# SOURCE
Research has clearly show that a one percent increase in workforce productivity will produce more than ten times the financial impact as a one percent reduction in operating costs. Unfortunately, old habits are slow to die and this is evident in the manner in which corporate America approaches workforce productivity. Instead of a focused effort that would universally improve productivity, we continue to rely on a small core group of superstars who somehow get us through the myriad of crises that are a constant part of our day-to-day activities. The challenges generate by growing competition worldwide are too broad and too deep for this old approach to succeed. Instead, our survival depends on the ability to achieve and sustain maximum productivity from the entire workforce, not just a cadre of over-achievers.

Achieving a universal maximum effort from our workforce will not be easy, but it is certainly not impossible. There are four essential steps required to achieve sustainable workforce performance levels:

Develop A Team Culture

The first step is to develop a process that will integrate your superstars into a cohesive, focused team. In addition to increasing the performance levels of the over-achievers, this integration will multiply the superstar’s performance contribution, as well as provide the mentoring and training needed to raise both the skills and performance levels of the entire workforce. We learn best through imitation and without good models there is little chance that overall workforce performance will change. Integrating the superstars into the organizational team will raise the bar for the entire organization.

# EXERCISE SET
[1] List every result that the productivity passage says will come from integrating superstars into a team.
[2] Do these statements agree with the productivity passage? Answer yes or no for each, quoting the words that decide it.
(a) A one percent rise in workforce productivity has more than ten times the financial impact of a one percent cut in operating costs.
(b) Achieving a universal maximum effort from the workforce is impossible.
(c) Five essential steps are needed to reach sustainable workforce performance levels.
[3] Please print the productivity passage between "Develop A Team" and "the entire organization.", inclusive.

# INFORMATION PROVIDED
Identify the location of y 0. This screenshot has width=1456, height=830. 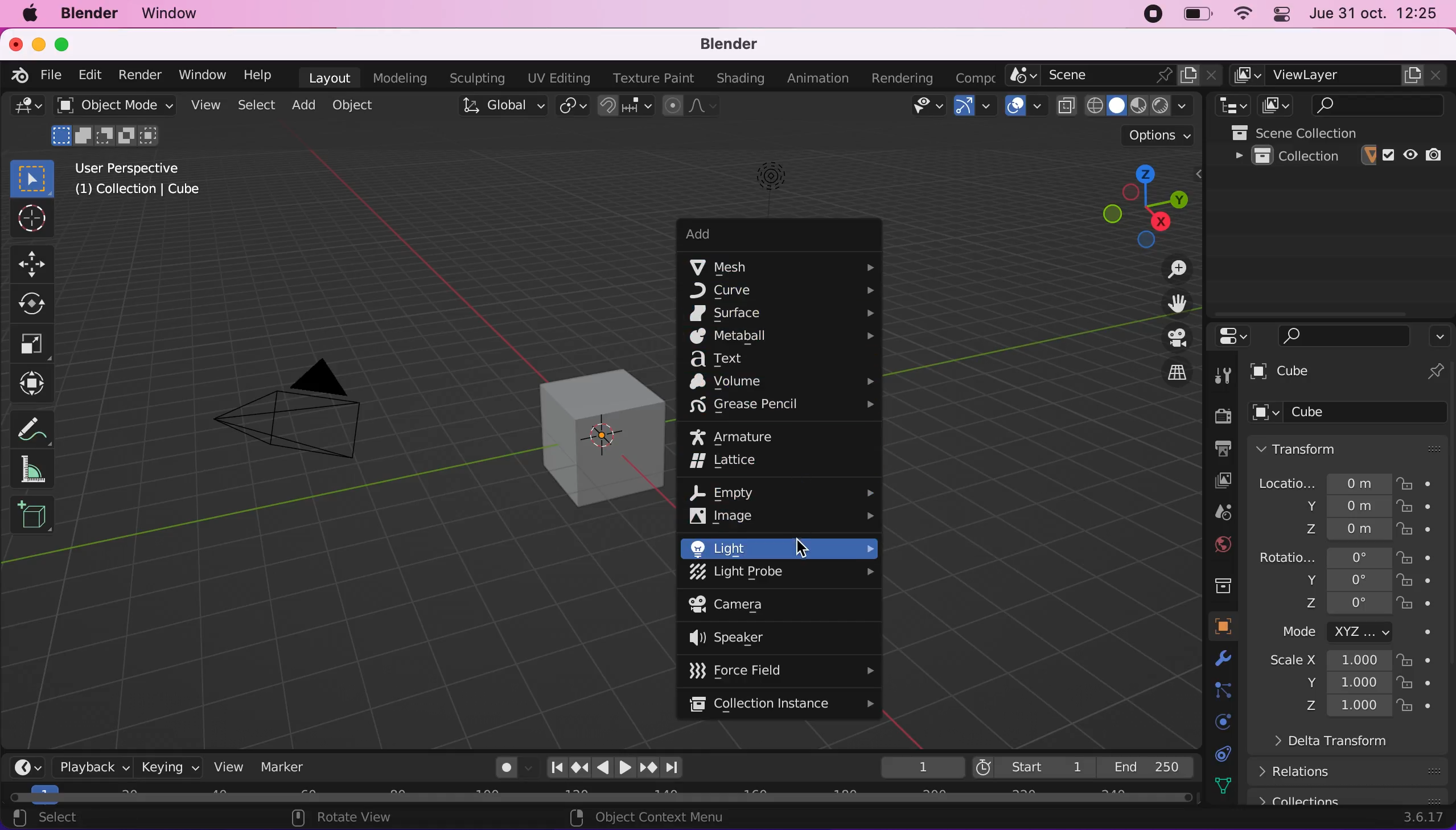
(1344, 580).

# SOLUTION SET
[1]
- Increasing the performance levels of the over-achievers
- Multiplying the superstar's performance contribution
- Providing the mentoring and training needed to raise both the skills and performance levels of the entire workforce
- Raising the bar for the entire organization

[2]
(a) Yes: "a one percent increase in workforce productivity will produce more than ten times the financial impact as a one percent reduction in operating costs"
(b) No: "it is certainly not impossible"
(c) No: "There are four essential steps required to achieve sustainable workforce performance levels"

[3]
Develop A Team Culture

The first step is to develop a process that will integrate your superstars into a cohesive, focused team. In addition to increasing the performance levels of the over-achievers, this integration will multiply the superstar’s performance contribution, as well as provide the mentoring and training needed to raise both the skills and performance levels of the entire workforce. We learn best through imitation and without good models there is little chance that overall workforce performance will change. Integrating the superstars into the organizational team will raise the bar for the entire organization.